*DESCRIPTION OF THE TASK:* Please write the next part of the notebook text on the brewery graph schema, starting right after its last line.

*TEXT SHOWN:*
Observations for adjustments:
- BREWERIES connected to both CITIES and COUNTRIES → This could be redundant if cities already belong to countries. If every brewery has a city assigned, you can infer the country, making the direct IN relationship between breweries and countries unnecessary.
- CITIES connected to itself (IN relationship) is unusual and might be an error. We should check if this represents hierarchical regions (e.g., neighborhoods within cities) or if it's a mistake
- Check the direction of the following relationships: (REVIEW → POSTED → User) should be (:USER) -[:POSTED]-> (:REVIEWS), and  (BEER → REVIEWED → REVIEW) should be (:BEERS) -[:REVIEWED_BY]-> (:REVIEWS):

In [63]:
query = """
    MATCH (c1:CITIES)-[r:IN]->(c2:CITIES)
    RETURN c1.name AS city, c2.name AS parent_city, COUNT(*) AS count
    ORDER BY count DESC
"""

*GIVEN ENTRIES:*

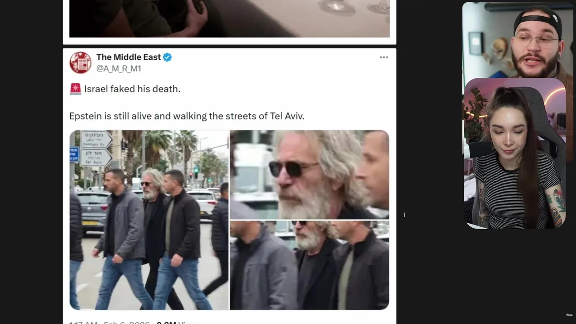
Task: Click the empty dark area left of the tweet
Action: point(32,180)
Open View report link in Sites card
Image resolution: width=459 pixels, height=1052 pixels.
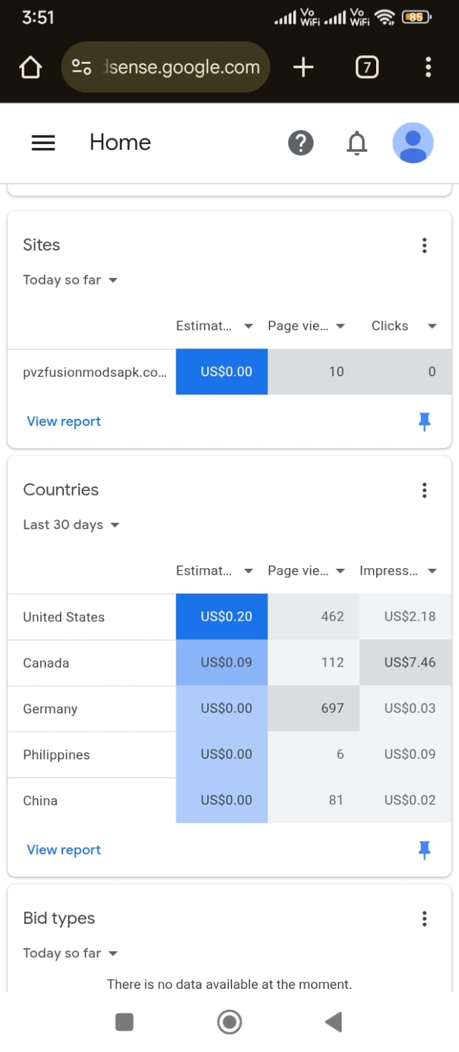click(64, 421)
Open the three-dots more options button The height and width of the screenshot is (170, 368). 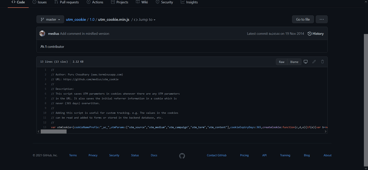coord(321,20)
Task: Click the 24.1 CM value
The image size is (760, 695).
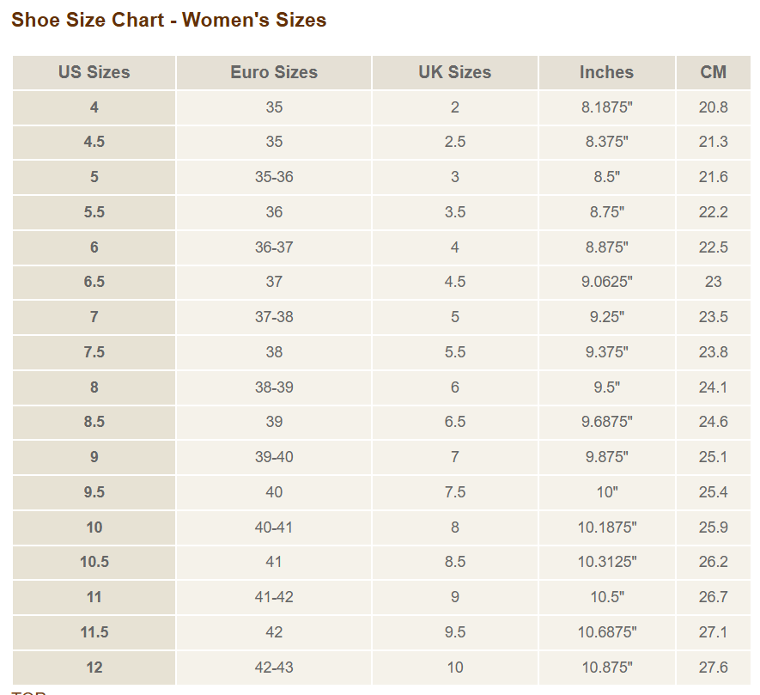Action: (713, 387)
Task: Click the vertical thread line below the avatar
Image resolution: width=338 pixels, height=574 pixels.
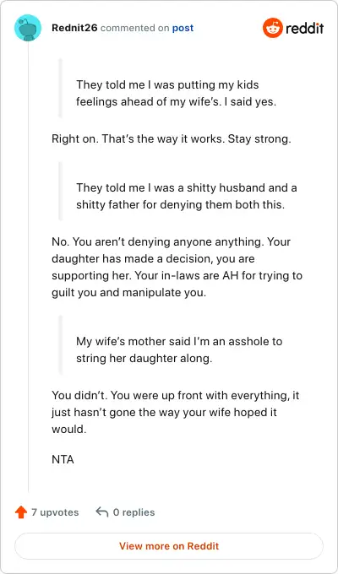Action: 28,268
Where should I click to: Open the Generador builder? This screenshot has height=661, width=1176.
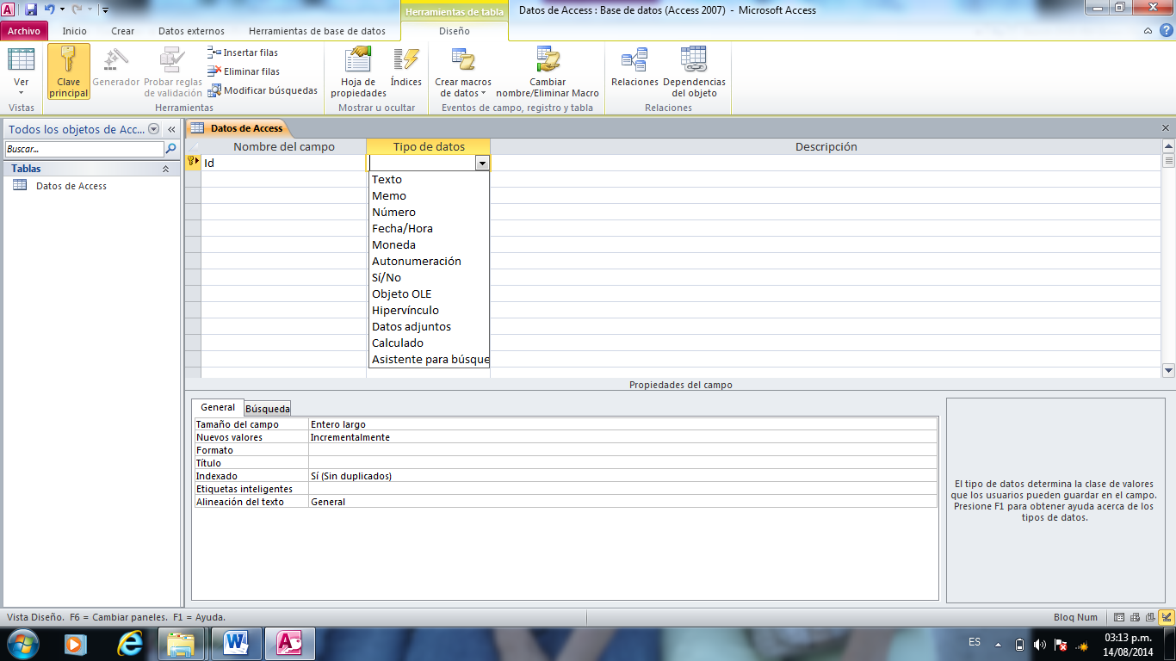pyautogui.click(x=114, y=71)
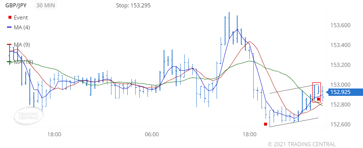Click the green MA (18) legend marker
363x148 pixels.
(10, 62)
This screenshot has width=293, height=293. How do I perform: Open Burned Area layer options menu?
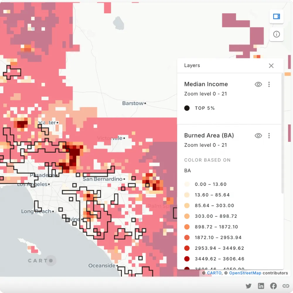(269, 136)
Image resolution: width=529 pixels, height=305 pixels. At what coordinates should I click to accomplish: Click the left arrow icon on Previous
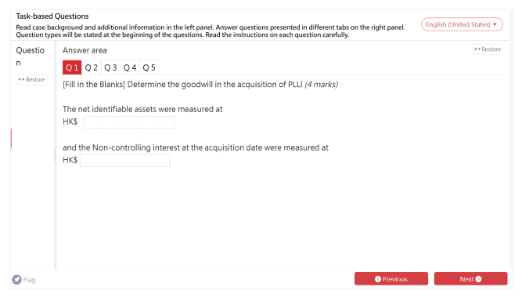(x=378, y=279)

*RESPONSE FOR THIS EXERCISE:*
result = execute_read(driver, query)
pprint(result)

[]


- There are no cities linked to other cities using the IN relationship ➡ This suggests that cities are not hierarchical (i.e., no neighborhoods inside cities).

In [64]:
query = """
    MATCH (a)-[r]->(b)
    RETURN DISTINCT labels(a) AS StartNode, type(r) AS Relationship, labels(b) AS EndNode, COUNT(*) AS count
    ORDER BY count DESC;
"""
result = execute_read(driver, query)
pprint(result)

[<Record StartNode=['REVIEWS'] Relationship='POSTED' EndNode=['USER'] count=2538044>,
 <Record StartNode=['BEERS'] Relationship='REVIEWED' EndNode=['REVIEWS'] count=2537991>,
 <Record StartNode=['BREWERIES'] Relationship='BREWED' EndNode=['BEERS'] count=358873>,
 <Record StartNode=['BEERS'] Relationship='HAS_STYLE' EndNode=['STYLE'] count=358873>,
 <Record StartNode=['BREWERIES'] Relationship='IN' EndNode=['CITIES'] count=50347>,
 <Record StartNode=['CITIES'] Relationship='IN' EndNode=['COUNTRIES'] count=12077>]


so yes, the relations are inverted and another problem is:
- since we  have 2538044 POSTED relationships but only 2537991 REVIEWED relationships - That means 53 reviews are not linked to a beer (2538044 - 2537991 = 53) - we likely have orphaned reviews.

In [65]:
query = """
    MATCH (n)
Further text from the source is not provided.